- _Problem requirements_:
The expected output is every line below, reproduced exactly.

Collected data
┌──
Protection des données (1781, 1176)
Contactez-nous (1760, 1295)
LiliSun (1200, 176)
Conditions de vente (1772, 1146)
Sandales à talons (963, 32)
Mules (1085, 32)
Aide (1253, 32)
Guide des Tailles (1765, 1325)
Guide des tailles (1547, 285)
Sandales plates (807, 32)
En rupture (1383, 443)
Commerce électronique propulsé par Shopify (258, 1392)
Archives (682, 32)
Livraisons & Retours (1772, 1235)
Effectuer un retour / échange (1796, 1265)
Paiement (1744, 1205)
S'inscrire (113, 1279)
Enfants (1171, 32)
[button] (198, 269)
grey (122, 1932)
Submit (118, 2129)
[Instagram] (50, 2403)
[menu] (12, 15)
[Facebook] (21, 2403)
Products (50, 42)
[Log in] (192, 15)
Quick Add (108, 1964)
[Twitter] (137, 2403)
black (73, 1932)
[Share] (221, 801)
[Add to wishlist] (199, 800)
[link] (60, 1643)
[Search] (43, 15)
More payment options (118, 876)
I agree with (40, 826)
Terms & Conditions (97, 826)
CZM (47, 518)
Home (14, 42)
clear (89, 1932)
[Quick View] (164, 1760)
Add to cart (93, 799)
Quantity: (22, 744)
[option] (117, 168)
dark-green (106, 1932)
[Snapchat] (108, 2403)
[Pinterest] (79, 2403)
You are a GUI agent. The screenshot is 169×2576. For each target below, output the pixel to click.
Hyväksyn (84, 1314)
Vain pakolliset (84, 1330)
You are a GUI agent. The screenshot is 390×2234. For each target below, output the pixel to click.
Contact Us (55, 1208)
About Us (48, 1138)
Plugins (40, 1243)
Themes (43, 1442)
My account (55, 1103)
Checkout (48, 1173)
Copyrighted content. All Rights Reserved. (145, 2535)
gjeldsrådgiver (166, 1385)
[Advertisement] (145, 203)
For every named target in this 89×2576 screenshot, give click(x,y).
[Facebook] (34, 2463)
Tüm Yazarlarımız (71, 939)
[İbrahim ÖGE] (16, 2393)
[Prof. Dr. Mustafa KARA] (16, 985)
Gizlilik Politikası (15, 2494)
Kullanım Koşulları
└──
- _Result_:
Protection des données (1781, 1176)
Contactez-nous (1760, 1295)
LiliSun (1200, 176)
Conditions de vente (1772, 1146)
Sandales à talons (963, 32)
Mules (1085, 32)
Aide (1253, 32)
Guide des Tailles (1765, 1325)
Guide des tailles (1547, 285)
Sandales plates (807, 32)
En rupture (1383, 443)
Commerce électronique propulsé par Shopify (258, 1392)
Archives (682, 32)
Livraisons & Retours (1772, 1235)
Effectuer un retour / échange (1796, 1265)
Paiement (1744, 1205)
S'inscrire (113, 1279)
Enfants (1171, 32)
[button] (198, 269)
grey (122, 1932)
Submit (118, 2129)
[Instagram] (50, 2403)
[menu] (12, 15)
[Facebook] (21, 2403)
Products (50, 42)
[Log in] (192, 15)
Quick Add (108, 1964)
[Twitter] (137, 2403)
black (73, 1932)
[Share] (221, 801)
[Add to wishlist] (199, 800)
[link] (60, 1643)
[Search] (43, 15)
More payment options (118, 876)
I agree with (40, 826)
Terms & Conditions (97, 826)
CZM (47, 518)
Home (14, 42)
clear (89, 1932)
[Quick View] (164, 1760)
Add to cart (93, 799)
Quantity: (22, 744)
[option] (117, 168)
dark-green (106, 1932)
[Snapchat] (108, 2403)
[Pinterest] (79, 2403)
You are a GUI agent. The screenshot is 169×2576. For each target below, output the pixel to click.
Hyväksyn (84, 1314)
Vain pakolliset (84, 1330)
You are a GUI agent. The screenshot is 390×2234. For each target below, output the pixel to click.
Contact Us (55, 1208)
About Us (48, 1138)
Plugins (40, 1243)
Themes (43, 1442)
My account (55, 1103)
Checkout (48, 1173)
Copyrighted content. All Rights Reserved. (145, 2535)
gjeldsrådgiver (166, 1385)
[Advertisement] (145, 203)
For every named target in this 89×2576 screenshot, give click(x,y).
[Facebook] (34, 2463)
Tüm Yazarlarımız (71, 939)
[İbrahim ÖGE] (16, 2393)
[Prof. Dr. Mustafa KARA] (16, 985)
Gizlilik Politikası (15, 2494)
Kullanım Koşulları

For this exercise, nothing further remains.